Records supplied:
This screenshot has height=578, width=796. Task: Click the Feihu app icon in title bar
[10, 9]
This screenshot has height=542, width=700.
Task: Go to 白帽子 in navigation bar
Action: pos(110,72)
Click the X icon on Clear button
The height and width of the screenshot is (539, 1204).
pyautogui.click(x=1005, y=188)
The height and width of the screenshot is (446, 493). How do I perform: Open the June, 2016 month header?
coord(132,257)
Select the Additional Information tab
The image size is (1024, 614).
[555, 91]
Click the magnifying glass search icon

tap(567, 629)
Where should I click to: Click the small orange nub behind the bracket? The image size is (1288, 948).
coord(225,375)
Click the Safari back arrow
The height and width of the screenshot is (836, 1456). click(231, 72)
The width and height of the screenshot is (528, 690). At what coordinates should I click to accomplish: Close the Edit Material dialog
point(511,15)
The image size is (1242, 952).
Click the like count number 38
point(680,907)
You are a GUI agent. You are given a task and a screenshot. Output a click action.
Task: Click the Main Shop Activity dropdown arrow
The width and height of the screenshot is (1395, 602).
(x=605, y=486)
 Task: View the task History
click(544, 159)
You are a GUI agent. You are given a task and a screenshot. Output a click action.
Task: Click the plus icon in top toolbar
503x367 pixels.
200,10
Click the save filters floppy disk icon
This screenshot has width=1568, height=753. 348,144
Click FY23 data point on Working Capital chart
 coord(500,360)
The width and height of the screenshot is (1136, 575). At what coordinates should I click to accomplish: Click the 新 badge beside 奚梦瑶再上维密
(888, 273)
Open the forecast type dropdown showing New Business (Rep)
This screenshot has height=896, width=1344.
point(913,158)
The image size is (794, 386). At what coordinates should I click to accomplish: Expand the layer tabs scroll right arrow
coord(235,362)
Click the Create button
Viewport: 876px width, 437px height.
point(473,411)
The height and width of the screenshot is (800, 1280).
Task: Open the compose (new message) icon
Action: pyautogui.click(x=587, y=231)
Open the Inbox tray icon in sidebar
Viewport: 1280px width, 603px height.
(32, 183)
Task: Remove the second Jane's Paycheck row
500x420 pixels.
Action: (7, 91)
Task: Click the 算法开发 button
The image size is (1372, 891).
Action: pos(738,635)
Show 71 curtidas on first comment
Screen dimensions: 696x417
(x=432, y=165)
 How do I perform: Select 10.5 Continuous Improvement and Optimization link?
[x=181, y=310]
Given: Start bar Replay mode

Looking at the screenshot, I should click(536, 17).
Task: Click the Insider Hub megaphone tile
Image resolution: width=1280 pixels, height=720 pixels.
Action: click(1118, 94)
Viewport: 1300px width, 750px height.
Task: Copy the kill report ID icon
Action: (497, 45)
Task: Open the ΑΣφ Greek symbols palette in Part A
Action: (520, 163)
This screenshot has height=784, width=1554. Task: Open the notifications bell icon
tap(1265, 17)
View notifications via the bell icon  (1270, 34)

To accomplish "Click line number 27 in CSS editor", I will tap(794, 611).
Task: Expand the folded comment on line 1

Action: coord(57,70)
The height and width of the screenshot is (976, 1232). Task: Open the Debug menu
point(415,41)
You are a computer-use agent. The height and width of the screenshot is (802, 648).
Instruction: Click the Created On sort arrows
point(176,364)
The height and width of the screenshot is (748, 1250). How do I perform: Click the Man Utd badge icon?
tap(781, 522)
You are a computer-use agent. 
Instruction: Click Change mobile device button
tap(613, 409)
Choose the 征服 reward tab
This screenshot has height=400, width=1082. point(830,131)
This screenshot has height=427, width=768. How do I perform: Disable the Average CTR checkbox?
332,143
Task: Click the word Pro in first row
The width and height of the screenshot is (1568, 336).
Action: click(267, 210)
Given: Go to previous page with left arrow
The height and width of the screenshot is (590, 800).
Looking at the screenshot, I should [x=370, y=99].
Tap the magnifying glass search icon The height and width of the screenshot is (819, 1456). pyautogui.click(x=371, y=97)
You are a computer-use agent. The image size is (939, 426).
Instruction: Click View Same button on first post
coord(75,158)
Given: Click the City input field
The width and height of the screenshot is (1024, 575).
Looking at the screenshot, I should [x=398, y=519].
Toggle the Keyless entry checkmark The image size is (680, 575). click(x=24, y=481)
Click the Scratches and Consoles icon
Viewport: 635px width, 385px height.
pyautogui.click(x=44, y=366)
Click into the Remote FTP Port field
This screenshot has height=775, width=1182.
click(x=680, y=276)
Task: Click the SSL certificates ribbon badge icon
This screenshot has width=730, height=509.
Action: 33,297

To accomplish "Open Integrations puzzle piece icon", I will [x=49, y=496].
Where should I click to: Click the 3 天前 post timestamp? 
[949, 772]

What you need to do:
All lines above that contain the word "agent" are to be copied.

Reply:
You are a GUI agent. You are given a task and a screenshot. Output a click action.
You are a GUI agent. You are given a task and a screenshot. Output a click action.
You are a computer-use agent. The height and width of the screenshot is (802, 648).
You are a computer-use agent. 
You are a computer-use agent. The image size is (939, 426).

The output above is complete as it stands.